Benim belleğime "mektup" sözcüğü Zeki Müren üstadın, "İbibikler" şarkısının sözleriyle yerleşmiştir: "Mektubunda diyorsun ki: 'Gel gayrı!'/ Sütler kaymak tutar tutmaz ordayım." Bekir Sıtkı Erdoğan'ın "Kışlada Bahar" şiirinden bestelenen bu şarkıyı Nesrin Sipahi, Ziya Taşkent ve Mustafa Sağyaşar ustaların sesinden de dinledim lakin benim kulaklarımdaki ses Zeki Müren sesidir.
Sözlerinde "mektup" geçen o şarkıyı dinlediğim günlerde okuryazar olduğum halde mektup yazdığımı sanmıyorum. Mektup yazmaya, 70'lerin başlarında tezkeresine kısa süre kalmışken bir kaza kurşunuyla ölen asker akrabama yazmakla başlamış olmalıyım. Mektuplaşmaya ise büyük şehirde lise ve ardından üniversite okuyan hukukçu aile yakınımla başladım. (Sonrasında beni okuma ve yazıyla da aynı aile dostum buluşturdu.) Ve ardından bugünlere geliş… Yazdığınız kişiye göre değişik biçimleri olsa da bir mektubu yazıp bitirmenin öyle bir çırpıda oluveren kolaylıkla olmadığını yazanları bilir. Hatırlayınız, mektup yazmayı -özellikle de aşk mektubu yazmayı- öğreten kitaplar satılırdı vaktiyle; Sabahat Emir'in, Örnekleriyle Mektup Yazma Sanatı (1974) anımsadıklarımdan biridir. Hele bir de okuma yazması olmayanların mektuplarını yazmak vardı ki sormayın gitsin. Dikte bitince yazdığınızı söyleyene okumak zorunda kalmışsanız durumunuz ağır demekti. Hikâye uzun ancak toplumsal ve teknolojik gelişmeler, mektubun yalnızca yazısını yok etmedi, bir zarfın içine doldurduğumuz muhabbeti de çekip aldı bugünkü yaşamlarımızdan. Bugünlerde artık ben de mektup yaz(a)mıyorum, tam tersine başkalarının yazdığı mektupları okuyorum.

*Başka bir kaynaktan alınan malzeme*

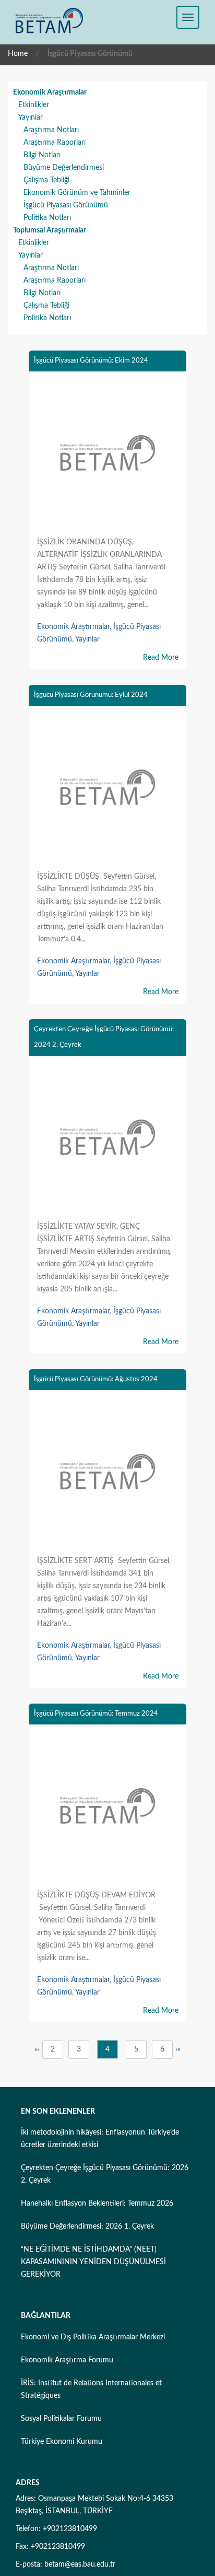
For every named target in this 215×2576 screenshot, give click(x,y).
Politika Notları (47, 218)
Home (18, 53)
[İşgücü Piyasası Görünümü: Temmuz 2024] (107, 1808)
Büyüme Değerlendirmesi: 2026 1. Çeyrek (87, 2226)
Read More (160, 657)
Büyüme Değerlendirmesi (63, 167)
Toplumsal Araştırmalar (49, 230)
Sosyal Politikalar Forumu (61, 2418)
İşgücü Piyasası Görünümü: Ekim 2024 (91, 360)
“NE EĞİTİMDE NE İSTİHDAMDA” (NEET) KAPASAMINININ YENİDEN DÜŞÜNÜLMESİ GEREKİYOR (93, 2262)
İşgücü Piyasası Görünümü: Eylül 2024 (91, 695)
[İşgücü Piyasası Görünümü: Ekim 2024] (107, 455)
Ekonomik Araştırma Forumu (67, 2360)
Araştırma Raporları (54, 142)
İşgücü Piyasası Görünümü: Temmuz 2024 (96, 1713)
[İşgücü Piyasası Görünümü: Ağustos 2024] (107, 1473)
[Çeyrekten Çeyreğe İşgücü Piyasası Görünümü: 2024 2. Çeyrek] (107, 1139)
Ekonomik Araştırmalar (50, 92)
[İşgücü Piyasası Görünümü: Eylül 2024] (107, 789)
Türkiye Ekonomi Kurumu (61, 2441)
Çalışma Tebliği (46, 180)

Mektubun mahremiyeti varken başkasına yazılan bir mektubu okumak… Aklımıza ilk gelen çok kere "özel mektup" olduğundan başkasının mektubunu okumanın uygunsuzluğu belleklerimize yerleşmiş oysa durum hiç de öyle değildir. Bir bakınız ne çok kişi/ler mektup yazıyorlar/dı vaktiyle: aile yakınları, sevgililer, eşler, sanatçılar, politikacılar, düşünürler, krallar… Şimdilerde, mahremiyet sınırlarının dışına çık(arıl)mış akıl almaz çokluktaki mektup yazısı, kamusal alandadır ve zamanında bakması yasak okur gözünü, edebi itibarı için kendine beklemektedir. Bir biçimde iletişim sağlayan mektupların ötesindeki eleştiri, deneme, roman ya da öykü gibi mektup türündeki yazıları da göz ardı etmeyelim.
Başka gözlerden saklanan özel mektupların bir zaman sonra müzedeki eşya benzeri kamuya açılması, yazarlarının niyeti ve rızası ile düşünülmesi gerekir gibi geliyor bana. Böyle olsun isterler miydi acaba? Neticede yazarının/sahibinin olmaktan çıkmış mektupları okurken Milan Kundrea'nın Gülüşün ve Unutuşun Kitabı romanında "yazarlık" sorununa verdiği mektup örneği dikkatimi çekti: "Sevgilisine günde dört mektup yazan kadın bir yazma hastası değildir. O sadece âşıktır. Ama, sevgililerine yazdığı mektupların fotokopilerini bir gün yayınlayabilmek amacıyla çektiren dostum, bir yazma hastasıdır." Kundera'nın bu uyarısıyla Milena'ya Mektuplar ile Piraye'ye Mektuplar aklıma düştü hemencecik.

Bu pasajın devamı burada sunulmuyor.